Un buen ciudadano.


Gilberto Salazar.

Por más interpretaciones que cada quien dé a la realidad, los hechos están ahí: asépticos, terribles; cada día ocurren hechos espantosos que nos afectan por igual sin importar nuestro color de piel, credo, estatus social, preferencia sexual o ideológica.

¡Nos están matando! Es la voz de grupos de mujeres que desde la sociedad civil se han organizado, reclamando nada más que lo mínimo que cualquier Estado debería garantizar a la ciudadanía: Seguridad. Seguridad para poder como antes, salir por la mañana al trabajo o a la escuela y tener la certeza que se regresará con bien a casa.

El despiadado e inhumano feminicidio de Ingrid Escamilla fijó la atención nacional sobre la necesidad de implementar acciones inmediatas para detener la espiral de violencia focalizada en contra de las mujeres; y desde luego, de implementar políticas públicas para prevenir toda forma de violencia en su contra, y en suma, insertar a la población en general en un paradigma de respeto, igualdad e inclusión social.

La respuesta de quien tiene encomendada la administración del Estado en el morning show del 11 de febrero pasado, fue por decir lo menos, muy desafortunada:

“… la información se ha manipulado, me van a voltear el sentido de esta conferencia, pues no me gusta eso, no quiero que los feminicidios opaquen la rifa, es distorsión e información falsa.”

¿Qué esperanza se puede tener? Si quien dirige el destino del País no es capaz de modificar su script ante un hecho tan grave.

Ese penoso episodio me recordó el inicio del cuento de “La isla desconocida” de José Saramago, en el que “el Rey” siempre estaba ocupado atendiendo los asuntos de su interés; y por exclusión, lo que no le importaba, lo encomendaba a alguien más. Para quienes no conocen el relato, los invito a revisarlo, es muy breve y entretenido; no obstante para explicarme mejor, considero oportuno compartir su primer párrafo:

Un hombre llamó a la puerta del rey y le dijo, Dame un barco. La casa del rey tenía muchas más puertas, pero aquélla era la de las peticiones. Como el rey se pasaba todo el tiempo sentado ante la puerta de los obsequios (entiéndase, los obsequios que le entregaban a él), cada vez que oía que alguien llamaba a la puerta de las peticiones se hacía el desentendido, y sólo cuando el continuo repiquetear de la aldaba de bronce subía a un tono, más que notorio, escandaloso, impidiendo el sosiego de los vecinos (las personas comenzaban a murmurar, Qué rey tenemos, que no atiende), daba orden al primer secretario para que fuera a ver lo que quería el impetrante, que no había manera de que se callara. Entonces, el primer secretario llamaba al segundo secretario, éste llamaba al tercero, que mandaba al primer ayudante, que a su vez mandaba al segundo, y así hasta llegar a la mujer de la limpieza que, no teniendo en quién mandar, entreabría la puerta de las peticiones y preguntaba por el resquicio, Y tú qué quieres. El suplicante decía a lo que venía, o sea, pedía lo que tenía que pedir, después se instalaba en un canto de la puerta, a la espera de que el requerimiento hiciese, de uno en uno, el camino contrario, hasta llegar al rey. Ocupado como siempre estaba con los obsequios, el rey demoraba la respuesta, y ya no era pequeña señal de atención al bienestar y felicidad del pueblo cuando pedía un informe fundamentado por escrito al primer secretario que, excusado será decirlo, pasaba el encargo al segundo secretario, éste al tercero, sucesivamente, hasta llegar otra vez a la mujer de la limpieza, que opinaba sí o no de acuerdo con el humor con que se hubiera levantado.
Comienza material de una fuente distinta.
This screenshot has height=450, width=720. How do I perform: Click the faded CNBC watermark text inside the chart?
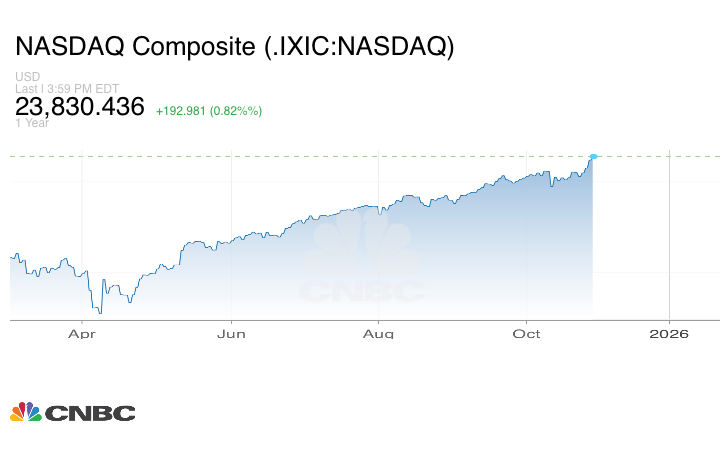click(362, 292)
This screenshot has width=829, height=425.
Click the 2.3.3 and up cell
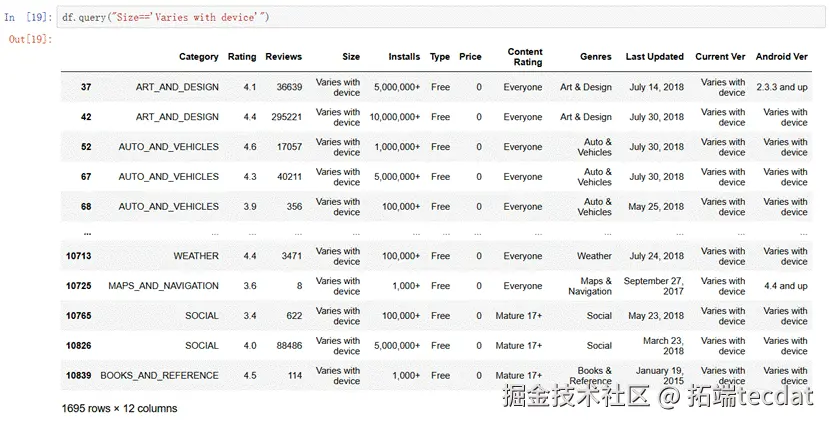781,87
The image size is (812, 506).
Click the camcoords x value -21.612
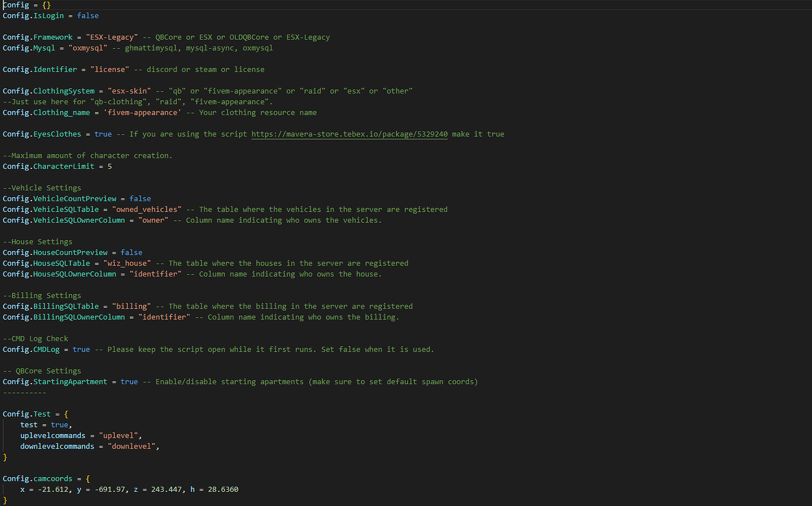click(55, 490)
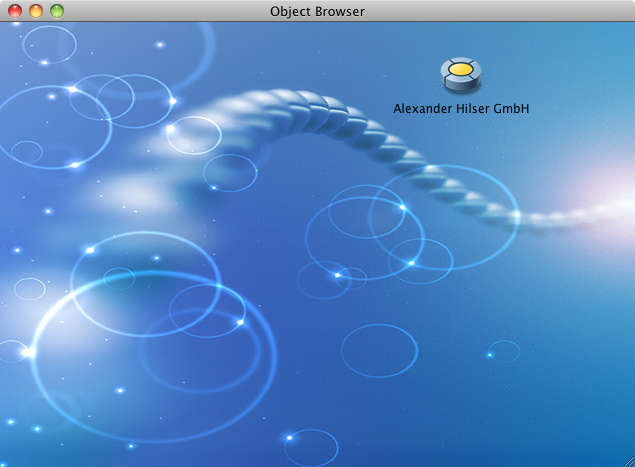Click the faint circle in the lower right background
The width and height of the screenshot is (635, 467).
[x=504, y=351]
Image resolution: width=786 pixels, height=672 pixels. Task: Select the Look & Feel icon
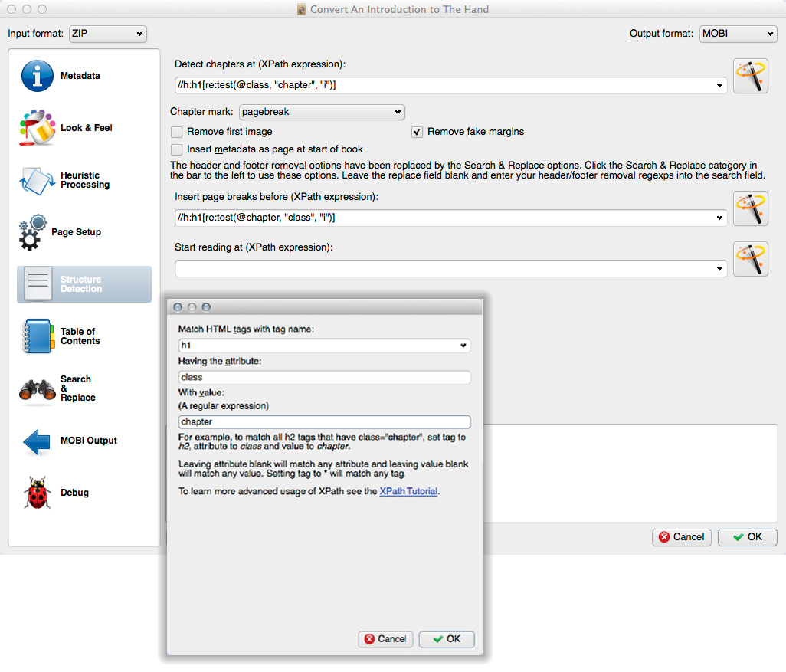(37, 128)
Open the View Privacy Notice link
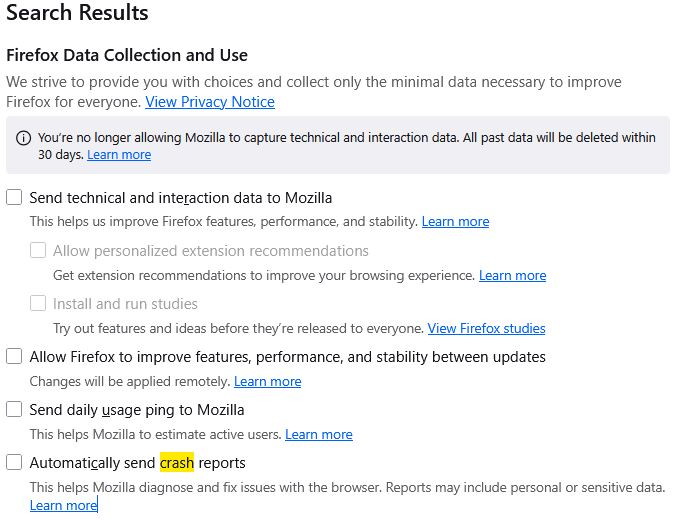Image resolution: width=676 pixels, height=523 pixels. (x=210, y=102)
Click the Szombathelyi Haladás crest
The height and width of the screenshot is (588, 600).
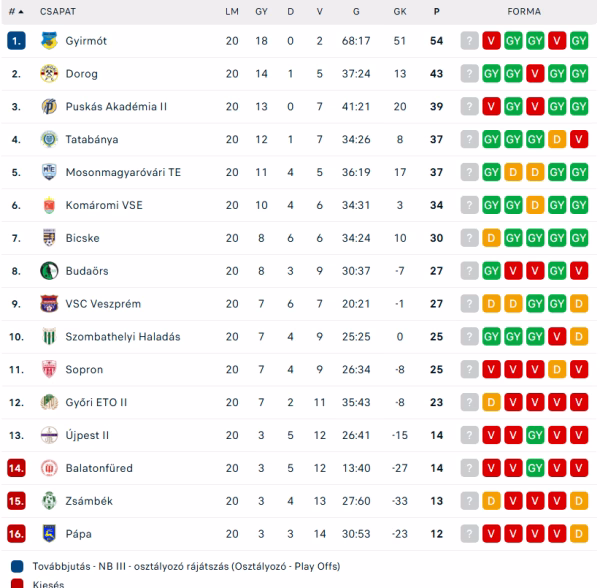[x=49, y=337]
El relato constituye una alegórica referencia a la audacia de Cristóbal Colón, quien se atrevió a pedir a la Corona española –sin tener más aval que el sueño de descubrir una mejor ruta hacia  “las indias”– una flota naval para su aventura; pero eso es otra historia.

De vuelta al punto; lo relevante aquí es que la pragmática de “las puertas” que retrata Saramago, evidencia la disposición de algunos jefes de Estado para realizar su encomienda; también permite distinguir dos roles respecto a la disposición del pueblo: el de los súbditos en oposición al ejercicio de la ciudadanía.

Un súbdito es por lo general sumiso, obediente y agradecido; sin importar qué, acepta sin cuestionar lo que “Su Gracia” decide o alcanza a darle. Lo mismo ocurre cuando es privado de un bien o servicio; no obstante, para evitar cualquier menoscabo a lo que recibe, e incluso para procurar obtener más de “Su Gracia”, no tiene empacho en apurarse a aplaudir cualquier acto, manifestación y hasta las ocurrencias del Jerarca.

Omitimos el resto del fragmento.